» **TAREFA 1**:
Reproduza sem qualquer alteração um trecho do relato de viagem: comece nas palavras "Ali pernoitamos e" e pare depois das palavras "a nossa subida.".

» **EXCERTO DO TEXTO**:

Aqui tive um pequeno problemazito. É normal nestes países, que o negócio se faça à base de grandes negociatas e discussões sobre os preços. Havia lá uns toldos que tinham várias peças à venda, desde pequenas bujigangas até tapetes ou outros objectos de metal característicos de Marrocos. Dei-me por mim a olhar, sem interesse em comprar qualquer coisa, até porque estava em viagem e não pretendia arranjar mais peso para me acompanhar. Até que nem sei como aconteceu o dono de uma das barracas começou a negociar comigo uma coisa qualquer. Passei uns bons 20 minutos com ele a ouvir os valores que ele mandava para o alto e acabei por lhe dar trela. Mesmo sem querer podia ter feito o negócio, e que até tinha ficado bem em conta. Acontece que optei por não comprar nada e o tipo ficou fulo da vida, foi como que o diabo tivesse apoderado dele, e na sua lingua nativa começou ao berros e suponho que me a insultar. O que vale é que eu não percebia nada e ia virando as costas à situação. Às tantas o resto dos vendedores que lá estavam começam também a voltar-se contra mim, e eu receando do que me pudesse acontecer, fugi o mais depressa dali sem me aperceber que começavam a vir atrás de mim. Ainda em passo apressado passei pela figura pintada na rocha e alcancei o meu grupo. Felizmente, eles desapareceram nem sei como. Foi um dos momentos de medo que tive nesta viagem por não partilhar (penso eu) da cultura vigente.

Passando esta situação, chegamos rapidamente ao refúgio Neltner.
Ali pernoitamos e preparamos a subida, a ascensão do Toubkal (4167m), para o dia seguinte. As senhoras dicidiram não ir, porque iria ser dificil a ascensão e estavam muito cansadas. Acabamos por ir eu, o Pedro e o guia. A partida seria às 4h da manhã, para podermos chegar ao nascer do sol lá ao topo e também para não apanharmos com mais gente na subida. Nessa altura não havia neve no cume, o que facilitava a subida, e também estava bom clima. Nós iamos subir mais ou menos mil metros mas sempre a pique sem ajudas nenhumas. Apesar do terreno ser bastante irregular e rochoso, era o ideal para a nossa subida.

(Registos de origem)

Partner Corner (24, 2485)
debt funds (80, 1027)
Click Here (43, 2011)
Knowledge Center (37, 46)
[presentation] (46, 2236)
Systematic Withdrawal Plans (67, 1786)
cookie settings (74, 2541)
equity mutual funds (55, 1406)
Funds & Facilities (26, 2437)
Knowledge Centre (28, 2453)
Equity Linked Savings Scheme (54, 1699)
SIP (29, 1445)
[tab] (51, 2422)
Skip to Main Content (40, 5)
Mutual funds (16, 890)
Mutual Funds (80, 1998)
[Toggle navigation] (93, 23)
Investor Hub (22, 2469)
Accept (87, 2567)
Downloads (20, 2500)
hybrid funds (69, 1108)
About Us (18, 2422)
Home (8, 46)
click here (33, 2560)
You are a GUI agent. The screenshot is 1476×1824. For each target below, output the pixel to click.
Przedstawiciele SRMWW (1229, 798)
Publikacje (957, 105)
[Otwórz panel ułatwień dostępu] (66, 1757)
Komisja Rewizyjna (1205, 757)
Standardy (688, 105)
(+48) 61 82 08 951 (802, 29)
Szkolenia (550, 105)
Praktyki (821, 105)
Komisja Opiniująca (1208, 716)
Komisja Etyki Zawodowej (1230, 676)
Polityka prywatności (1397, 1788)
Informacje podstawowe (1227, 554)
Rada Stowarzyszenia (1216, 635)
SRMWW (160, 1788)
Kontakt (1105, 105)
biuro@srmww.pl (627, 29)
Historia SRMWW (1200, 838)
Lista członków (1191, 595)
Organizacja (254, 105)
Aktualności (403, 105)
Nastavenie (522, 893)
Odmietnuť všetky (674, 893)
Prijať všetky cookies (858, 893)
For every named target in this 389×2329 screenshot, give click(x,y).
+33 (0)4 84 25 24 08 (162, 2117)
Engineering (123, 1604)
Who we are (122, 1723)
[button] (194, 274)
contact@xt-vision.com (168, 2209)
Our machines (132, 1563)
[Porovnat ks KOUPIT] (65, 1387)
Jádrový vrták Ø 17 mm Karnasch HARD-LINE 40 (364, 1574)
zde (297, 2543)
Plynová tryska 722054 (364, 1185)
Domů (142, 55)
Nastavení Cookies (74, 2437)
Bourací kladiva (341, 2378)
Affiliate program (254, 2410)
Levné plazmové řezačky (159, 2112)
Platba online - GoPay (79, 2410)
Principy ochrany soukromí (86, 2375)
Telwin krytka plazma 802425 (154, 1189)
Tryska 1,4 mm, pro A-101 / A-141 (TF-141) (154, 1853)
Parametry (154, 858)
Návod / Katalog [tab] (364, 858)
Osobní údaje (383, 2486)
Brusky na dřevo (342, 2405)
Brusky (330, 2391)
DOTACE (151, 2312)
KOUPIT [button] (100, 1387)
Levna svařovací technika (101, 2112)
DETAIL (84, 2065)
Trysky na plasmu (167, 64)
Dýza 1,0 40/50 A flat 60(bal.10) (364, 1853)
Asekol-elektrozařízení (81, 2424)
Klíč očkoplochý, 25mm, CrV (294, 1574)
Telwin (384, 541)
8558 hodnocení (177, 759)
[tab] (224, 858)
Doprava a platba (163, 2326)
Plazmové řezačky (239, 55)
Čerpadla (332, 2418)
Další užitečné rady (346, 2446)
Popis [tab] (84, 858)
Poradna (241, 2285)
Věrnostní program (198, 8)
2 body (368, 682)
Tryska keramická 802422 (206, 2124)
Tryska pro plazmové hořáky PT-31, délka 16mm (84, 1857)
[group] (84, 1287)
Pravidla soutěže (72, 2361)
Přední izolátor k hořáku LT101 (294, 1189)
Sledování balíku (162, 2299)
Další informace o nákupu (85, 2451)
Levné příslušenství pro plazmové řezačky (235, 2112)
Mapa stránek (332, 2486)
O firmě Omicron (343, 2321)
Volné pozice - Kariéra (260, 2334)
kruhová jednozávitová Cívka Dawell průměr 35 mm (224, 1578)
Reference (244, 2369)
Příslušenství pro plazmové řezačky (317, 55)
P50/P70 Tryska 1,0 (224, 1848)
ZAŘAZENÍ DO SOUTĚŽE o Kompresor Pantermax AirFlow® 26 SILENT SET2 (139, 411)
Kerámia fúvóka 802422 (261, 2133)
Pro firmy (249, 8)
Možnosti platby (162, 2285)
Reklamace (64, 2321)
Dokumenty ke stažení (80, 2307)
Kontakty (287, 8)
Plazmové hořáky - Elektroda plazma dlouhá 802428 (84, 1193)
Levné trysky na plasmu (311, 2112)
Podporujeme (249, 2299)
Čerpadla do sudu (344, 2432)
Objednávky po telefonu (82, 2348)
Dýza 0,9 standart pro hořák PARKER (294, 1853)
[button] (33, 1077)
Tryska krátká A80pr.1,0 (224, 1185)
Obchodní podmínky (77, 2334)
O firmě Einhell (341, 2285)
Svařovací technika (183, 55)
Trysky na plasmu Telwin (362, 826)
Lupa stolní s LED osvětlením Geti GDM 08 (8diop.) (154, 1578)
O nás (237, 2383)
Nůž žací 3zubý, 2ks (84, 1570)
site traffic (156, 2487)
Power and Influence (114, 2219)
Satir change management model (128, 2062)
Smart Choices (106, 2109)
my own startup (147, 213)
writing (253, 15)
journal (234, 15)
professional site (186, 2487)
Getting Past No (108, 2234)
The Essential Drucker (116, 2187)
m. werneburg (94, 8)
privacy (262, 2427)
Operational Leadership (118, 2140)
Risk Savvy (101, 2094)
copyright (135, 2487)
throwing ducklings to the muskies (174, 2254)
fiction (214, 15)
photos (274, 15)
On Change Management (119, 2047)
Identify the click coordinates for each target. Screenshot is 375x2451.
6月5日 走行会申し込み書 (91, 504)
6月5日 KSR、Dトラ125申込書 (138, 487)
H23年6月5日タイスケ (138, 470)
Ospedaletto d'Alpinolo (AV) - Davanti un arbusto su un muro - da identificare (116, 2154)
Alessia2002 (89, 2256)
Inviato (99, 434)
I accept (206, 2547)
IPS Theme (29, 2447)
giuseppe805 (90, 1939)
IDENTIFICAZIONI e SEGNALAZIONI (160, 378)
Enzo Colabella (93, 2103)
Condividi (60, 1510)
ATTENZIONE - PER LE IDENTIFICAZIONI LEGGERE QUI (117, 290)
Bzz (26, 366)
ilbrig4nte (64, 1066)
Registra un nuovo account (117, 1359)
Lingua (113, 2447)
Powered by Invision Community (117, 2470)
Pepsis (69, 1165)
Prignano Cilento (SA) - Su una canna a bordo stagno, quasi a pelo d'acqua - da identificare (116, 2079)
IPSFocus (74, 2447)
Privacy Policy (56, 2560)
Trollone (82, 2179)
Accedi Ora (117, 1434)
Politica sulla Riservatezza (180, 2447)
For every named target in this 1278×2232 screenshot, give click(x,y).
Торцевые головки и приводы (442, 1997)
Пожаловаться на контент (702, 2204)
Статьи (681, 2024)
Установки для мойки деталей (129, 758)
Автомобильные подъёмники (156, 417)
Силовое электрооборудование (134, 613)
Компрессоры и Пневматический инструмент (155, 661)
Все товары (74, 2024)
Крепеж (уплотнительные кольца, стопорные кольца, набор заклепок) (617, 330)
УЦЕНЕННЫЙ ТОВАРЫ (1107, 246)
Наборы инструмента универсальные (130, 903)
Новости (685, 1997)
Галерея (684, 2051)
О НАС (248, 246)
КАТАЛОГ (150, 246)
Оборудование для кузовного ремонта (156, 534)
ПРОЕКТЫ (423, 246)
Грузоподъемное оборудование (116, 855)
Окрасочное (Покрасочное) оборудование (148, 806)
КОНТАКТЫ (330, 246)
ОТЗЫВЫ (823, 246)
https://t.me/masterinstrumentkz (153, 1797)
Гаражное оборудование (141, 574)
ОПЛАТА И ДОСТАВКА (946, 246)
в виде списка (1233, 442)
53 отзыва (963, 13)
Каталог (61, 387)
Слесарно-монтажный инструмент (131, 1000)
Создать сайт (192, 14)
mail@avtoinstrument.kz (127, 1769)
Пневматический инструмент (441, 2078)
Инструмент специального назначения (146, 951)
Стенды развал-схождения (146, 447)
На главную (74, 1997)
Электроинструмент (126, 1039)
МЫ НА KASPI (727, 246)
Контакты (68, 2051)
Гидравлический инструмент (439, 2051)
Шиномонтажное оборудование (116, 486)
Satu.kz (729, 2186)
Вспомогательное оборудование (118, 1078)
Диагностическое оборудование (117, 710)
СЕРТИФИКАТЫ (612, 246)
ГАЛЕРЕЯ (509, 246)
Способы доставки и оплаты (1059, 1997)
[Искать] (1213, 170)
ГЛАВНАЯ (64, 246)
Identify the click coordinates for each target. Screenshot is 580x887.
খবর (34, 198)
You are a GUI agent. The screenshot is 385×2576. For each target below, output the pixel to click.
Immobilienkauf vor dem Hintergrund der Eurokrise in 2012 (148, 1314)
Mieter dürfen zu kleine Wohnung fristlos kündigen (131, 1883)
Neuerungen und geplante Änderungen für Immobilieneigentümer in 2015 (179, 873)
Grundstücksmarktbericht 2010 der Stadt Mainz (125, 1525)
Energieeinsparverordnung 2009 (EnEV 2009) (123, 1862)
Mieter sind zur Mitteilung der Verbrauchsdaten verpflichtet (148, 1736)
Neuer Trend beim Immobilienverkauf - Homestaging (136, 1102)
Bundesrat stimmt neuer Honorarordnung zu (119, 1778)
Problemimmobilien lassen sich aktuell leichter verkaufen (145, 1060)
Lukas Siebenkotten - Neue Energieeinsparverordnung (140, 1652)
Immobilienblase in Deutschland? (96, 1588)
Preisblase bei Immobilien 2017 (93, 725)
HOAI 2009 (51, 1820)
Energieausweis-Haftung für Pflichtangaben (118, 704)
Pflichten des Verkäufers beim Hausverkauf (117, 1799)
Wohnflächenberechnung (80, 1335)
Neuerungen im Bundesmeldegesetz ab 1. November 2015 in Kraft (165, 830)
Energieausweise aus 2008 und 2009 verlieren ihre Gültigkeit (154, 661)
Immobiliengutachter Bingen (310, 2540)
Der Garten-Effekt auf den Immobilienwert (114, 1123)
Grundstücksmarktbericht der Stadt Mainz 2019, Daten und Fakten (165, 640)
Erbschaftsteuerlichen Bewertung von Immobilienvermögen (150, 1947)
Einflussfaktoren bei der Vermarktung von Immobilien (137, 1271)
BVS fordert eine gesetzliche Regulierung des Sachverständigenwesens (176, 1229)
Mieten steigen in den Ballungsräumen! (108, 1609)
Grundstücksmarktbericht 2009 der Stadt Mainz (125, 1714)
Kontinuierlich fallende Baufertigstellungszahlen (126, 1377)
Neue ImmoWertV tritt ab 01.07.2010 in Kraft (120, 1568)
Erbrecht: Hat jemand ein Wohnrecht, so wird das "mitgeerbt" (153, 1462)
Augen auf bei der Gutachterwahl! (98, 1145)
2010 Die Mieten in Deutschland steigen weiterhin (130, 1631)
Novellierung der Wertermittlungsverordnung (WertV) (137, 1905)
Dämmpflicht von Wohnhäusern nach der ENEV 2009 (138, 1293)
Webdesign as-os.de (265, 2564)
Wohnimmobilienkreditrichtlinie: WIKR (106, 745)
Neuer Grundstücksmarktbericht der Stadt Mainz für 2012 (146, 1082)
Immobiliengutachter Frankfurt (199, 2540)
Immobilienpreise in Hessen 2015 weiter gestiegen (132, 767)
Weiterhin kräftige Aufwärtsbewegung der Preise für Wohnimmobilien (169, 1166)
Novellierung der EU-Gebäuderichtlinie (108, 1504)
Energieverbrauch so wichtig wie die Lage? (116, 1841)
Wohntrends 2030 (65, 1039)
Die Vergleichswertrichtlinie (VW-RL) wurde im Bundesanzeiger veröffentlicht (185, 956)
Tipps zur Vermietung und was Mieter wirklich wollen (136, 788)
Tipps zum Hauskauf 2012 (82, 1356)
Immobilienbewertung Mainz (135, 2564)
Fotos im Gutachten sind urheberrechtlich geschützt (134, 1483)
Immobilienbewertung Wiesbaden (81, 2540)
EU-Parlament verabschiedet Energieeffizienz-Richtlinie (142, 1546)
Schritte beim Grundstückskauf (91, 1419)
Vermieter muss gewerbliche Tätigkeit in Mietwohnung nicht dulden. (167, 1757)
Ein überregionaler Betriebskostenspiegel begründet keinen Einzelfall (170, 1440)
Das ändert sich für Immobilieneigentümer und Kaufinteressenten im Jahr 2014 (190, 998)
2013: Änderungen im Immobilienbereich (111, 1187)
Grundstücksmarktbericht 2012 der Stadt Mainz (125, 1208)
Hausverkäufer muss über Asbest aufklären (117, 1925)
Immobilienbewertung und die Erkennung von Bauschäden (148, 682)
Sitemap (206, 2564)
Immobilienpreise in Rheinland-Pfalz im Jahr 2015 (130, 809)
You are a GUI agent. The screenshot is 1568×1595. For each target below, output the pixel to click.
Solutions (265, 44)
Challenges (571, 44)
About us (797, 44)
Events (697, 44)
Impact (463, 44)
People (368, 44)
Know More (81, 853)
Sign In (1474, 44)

» **TAREFA 2**:
Duplique, sem mudar nada, as linhas dos registos que vão da que contém "Getting Past No (108, 2234)" até à que contém "On Change Management (119, 2047)", ambas incluídas.

» **RESPOSTA 1**:
Ali pernoitamos e preparamos a subida, a ascensão do Toubkal (4167m), para o dia seguinte. As senhoras dicidiram não ir, porque iria ser dificil a ascensão e estavam muito cansadas. Acabamos por ir eu, o Pedro e o guia. A partida seria às 4h da manhã, para podermos chegar ao nascer do sol lá ao topo e também para não apanharmos com mais gente na subida. Nessa altura não havia neve no cume, o que facilitava a subida, e também estava bom clima. Nós iamos subir mais ou menos mil metros mas sempre a pique sem ajudas nenhumas. Apesar do terreno ser bastante irregular e rochoso, era o ideal para a nossa subida.

» **RESPOSTA 2**:
Getting Past No (108, 2234)
The Essential Drucker (116, 2187)
m. werneburg (94, 8)
privacy (262, 2427)
Operational Leadership (118, 2140)
Risk Savvy (101, 2094)
copyright (135, 2487)
throwing ducklings to the muskies (174, 2254)
fiction (214, 15)
photos (274, 15)
On Change Management (119, 2047)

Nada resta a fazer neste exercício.